— ТЕКСТ СТРАНИЦЫ —
######

В мыслях советских мигрантов с Кавказа, из Средней Азии и азиатской части России, как и всех тех мигрантов, кто когда-то уехал с бывших имперских окраин, сосуществовали противоречивые мотивы: близость и удаленность, знакомое и чуждое. Ослабленные связи между отдаленными центрами страны и, казалось бы, изолированной периферией оживили мысли и дискуссии о переселении. Стюарт Холл вспоминал, как неминуемая британская деколонизация Ямайки подтолкнула его к решению сесть в «банановую лодку и отплыть к центру мира»[1101]. Во второй половине XX в. как советские граждане, так и жители британских колоний – так называемое поколение Уиндраша – использовали все возможности, чтобы переехать в центры своих континентов, а если постараться – еще и поселиться в них[1102].

######

— ДАННЫЕ —
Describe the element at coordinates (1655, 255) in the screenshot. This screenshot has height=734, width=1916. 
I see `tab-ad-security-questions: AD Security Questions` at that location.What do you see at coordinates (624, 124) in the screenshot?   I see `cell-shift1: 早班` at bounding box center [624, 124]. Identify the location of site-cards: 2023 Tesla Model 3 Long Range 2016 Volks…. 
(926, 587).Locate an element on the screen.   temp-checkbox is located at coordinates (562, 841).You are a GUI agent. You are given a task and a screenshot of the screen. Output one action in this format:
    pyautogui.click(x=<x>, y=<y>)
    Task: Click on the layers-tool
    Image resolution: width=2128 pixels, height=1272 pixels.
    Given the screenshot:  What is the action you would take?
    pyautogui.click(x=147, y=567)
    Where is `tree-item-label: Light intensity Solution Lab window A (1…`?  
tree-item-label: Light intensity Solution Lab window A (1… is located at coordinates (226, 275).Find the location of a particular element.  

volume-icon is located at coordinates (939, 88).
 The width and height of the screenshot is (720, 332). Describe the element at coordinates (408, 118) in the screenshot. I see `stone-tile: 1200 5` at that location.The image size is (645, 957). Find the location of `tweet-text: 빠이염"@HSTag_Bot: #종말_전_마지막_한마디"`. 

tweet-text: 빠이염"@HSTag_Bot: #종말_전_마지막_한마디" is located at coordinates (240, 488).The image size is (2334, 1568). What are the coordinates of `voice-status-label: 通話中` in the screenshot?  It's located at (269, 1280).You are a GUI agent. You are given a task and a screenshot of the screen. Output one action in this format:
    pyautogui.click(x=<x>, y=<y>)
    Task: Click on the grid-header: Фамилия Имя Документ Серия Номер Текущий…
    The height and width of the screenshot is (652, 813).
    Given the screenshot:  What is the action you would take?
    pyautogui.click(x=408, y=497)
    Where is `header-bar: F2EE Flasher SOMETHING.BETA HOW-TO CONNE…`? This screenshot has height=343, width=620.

######

— ЗАДАНИЕ 1 —
Переведите на английский язык следующее предложение из текста страницы: «Ослабленные связи между отдаленными центрами страны и, казалось бы, изолированной периферией оживили мысли и дискуссии о переселении».
— ЗАДАНИЕ 2 —
Ответьте по тексту страницы, что подтолкнуло Стюарта Холла к решению отплыть к центру мира.
— ЗАДАНИЕ 3 —
Выпишите из текста страницы без изменений отрывок, начиная со слов «В мыслях советских» и заканчивая словами «поселиться в них[1102].».

— РЕЗУЛЬТАТ ВЫПОЛНЕНИЯ 1 —
The weakened ties between the country's distant centers and the seemingly isolated periphery revived thoughts and discussions about resettlement.

— РЕЗУЛЬТАТ ВЫПОЛНЕНИЯ 2 —
Неминуемая британская деколонизация Ямайки.

— РЕЗУЛЬТАТ ВЫПОЛНЕНИЯ 3 —
В мыслях советских мигрантов с Кавказа, из Средней Азии и азиатской части России, как и всех тех мигрантов, кто когда-то уехал с бывших имперских окраин, сосуществовали противоречивые мотивы: близость и удаленность, знакомое и чуждое. Ослабленные связи между отдаленными центрами страны и, казалось бы, изолированной периферией оживили мысли и дискуссии о переселении. Стюарт Холл вспоминал, как неминуемая британская деколонизация Ямайки подтолкнула его к решению сесть в «банановую лодку и отплыть к центру мира»[1101]. Во второй половине XX в. как советские граждане, так и жители британских колоний – так называемое поколение Уиндраша – использовали все возможности, чтобы переехать в центры своих континентов, а если постараться – еще и поселиться в них[1102].